== TASK TO COMPLETE ==
In the listing below, find the line containing "Given: Create a 新建运动算例" and the line containing "Viewport: 1568px width, 727px height.". Repeat exactly those two lines and every line between them, nothing more.
START THE DATA
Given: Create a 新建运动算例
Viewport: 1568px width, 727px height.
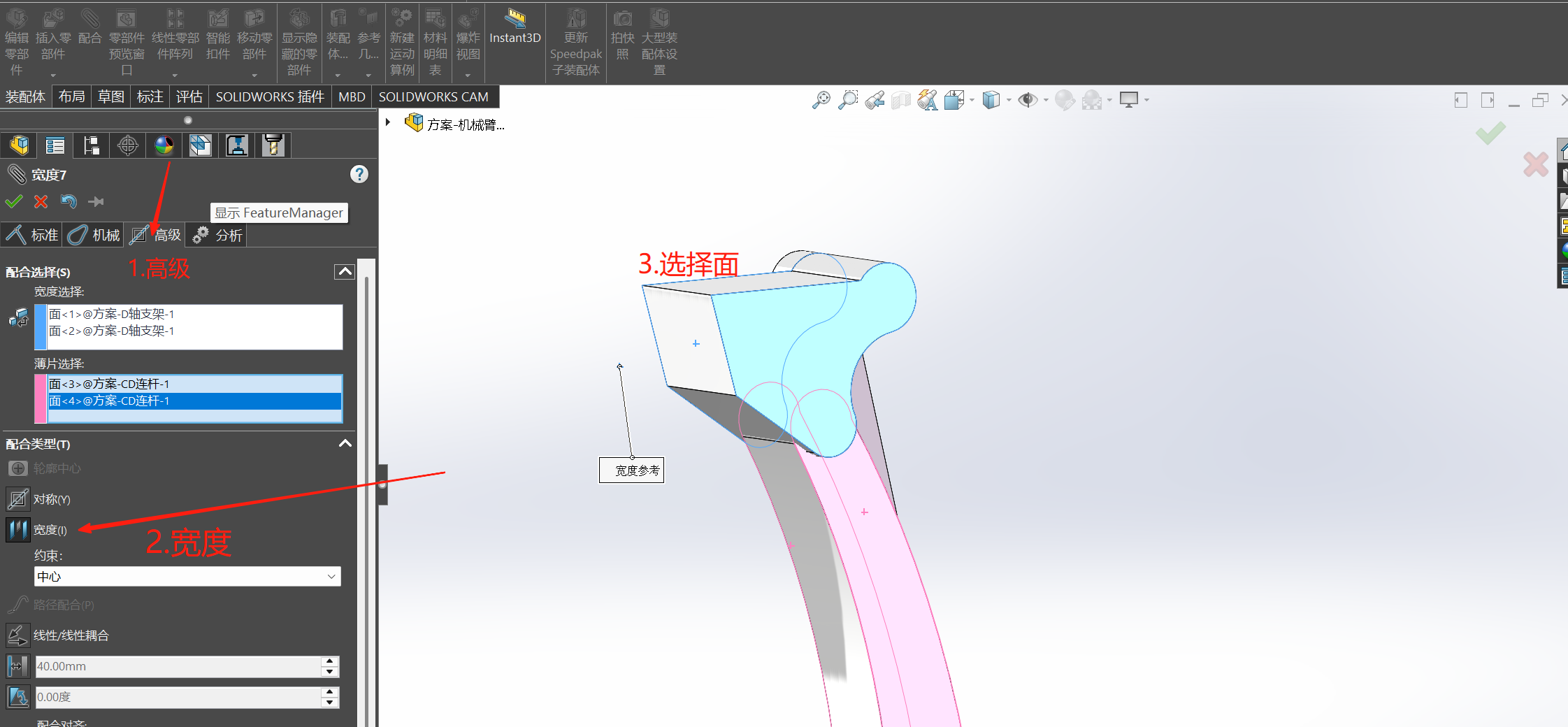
END THE DATA
START THE DATA
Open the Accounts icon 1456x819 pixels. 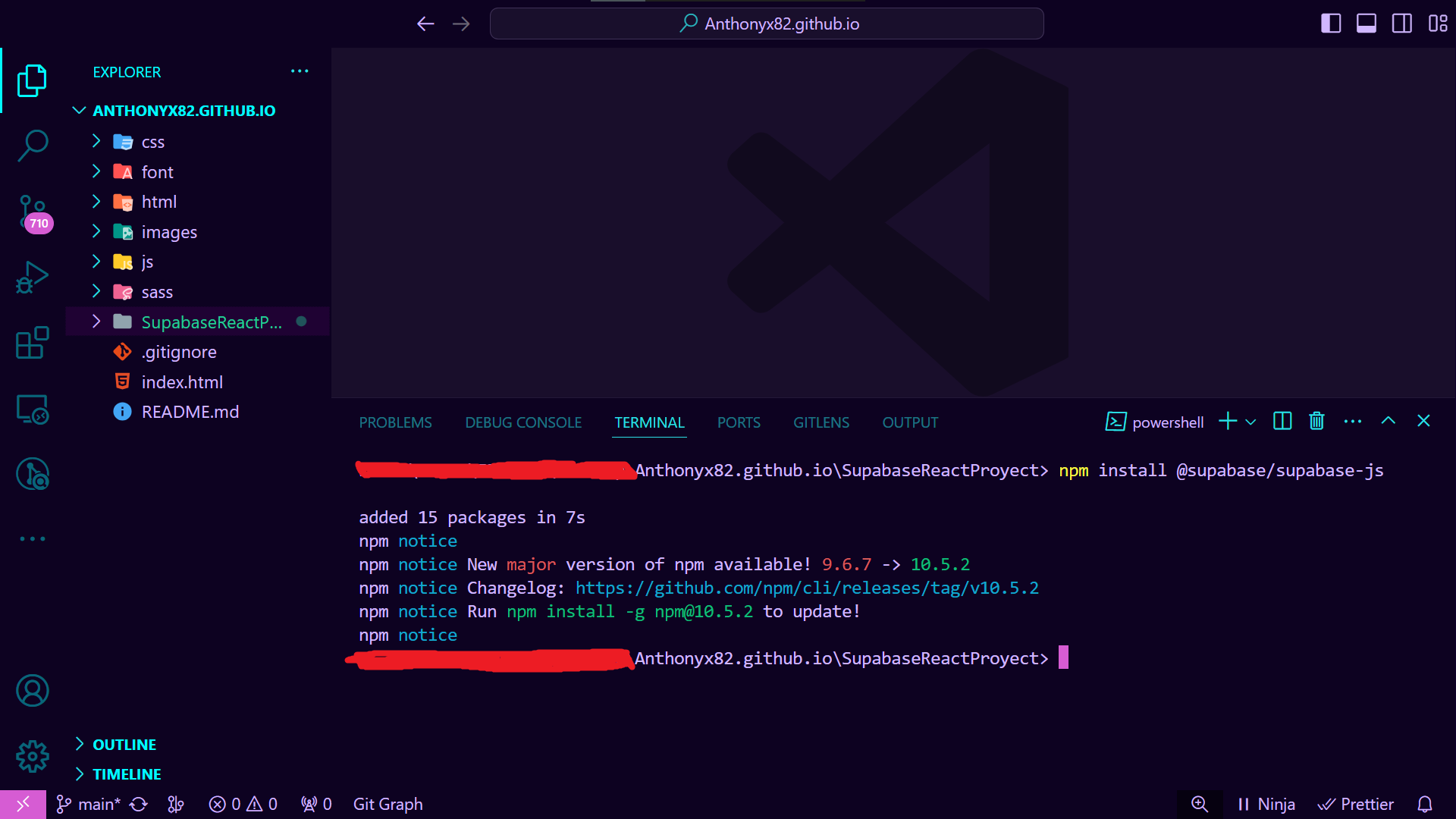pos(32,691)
END THE DATA
START THE DATA
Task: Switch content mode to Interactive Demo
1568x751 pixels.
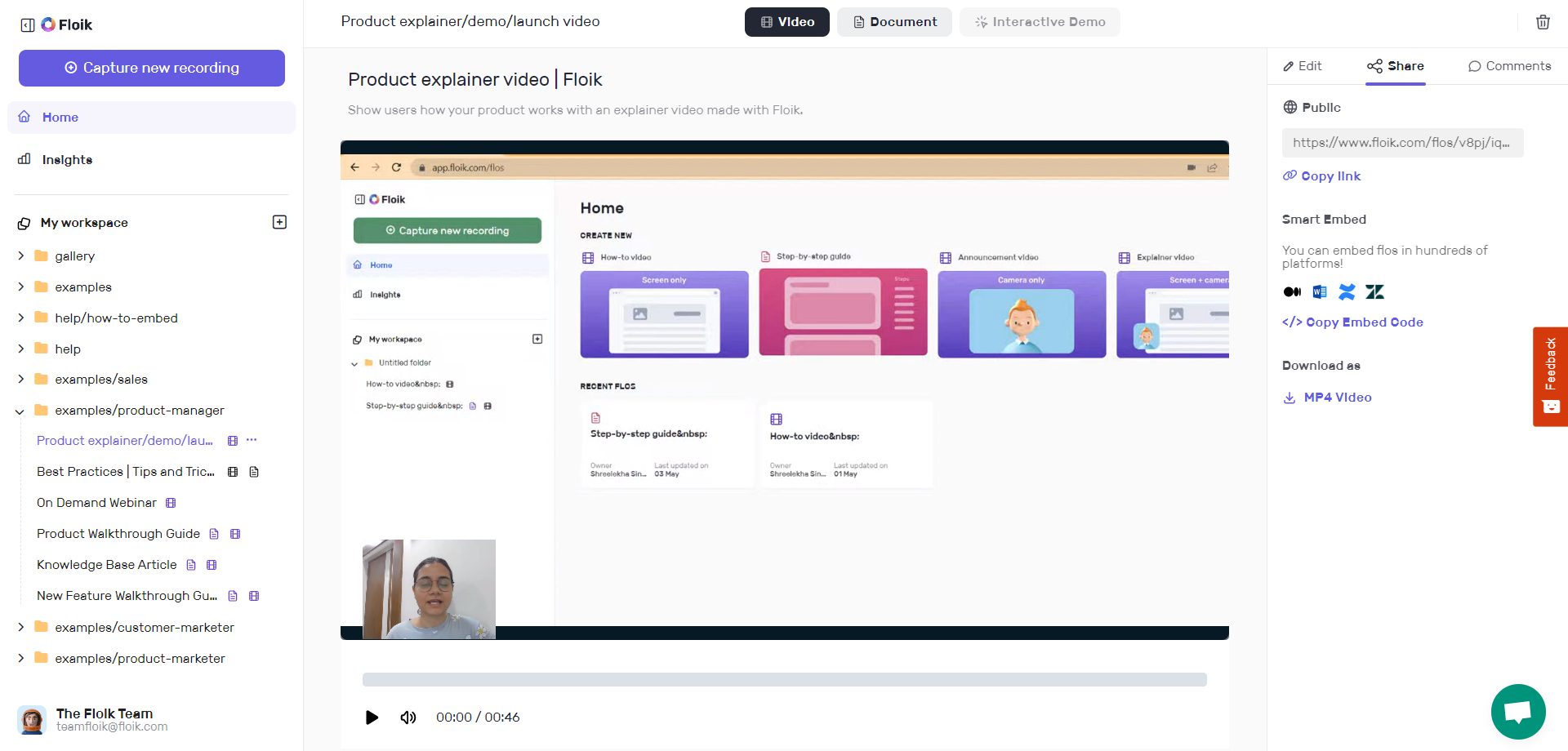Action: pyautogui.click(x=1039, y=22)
END THE DATA
== REPLY ==
Given: Create a 新建运动算例
Viewport: 1568px width, 727px height.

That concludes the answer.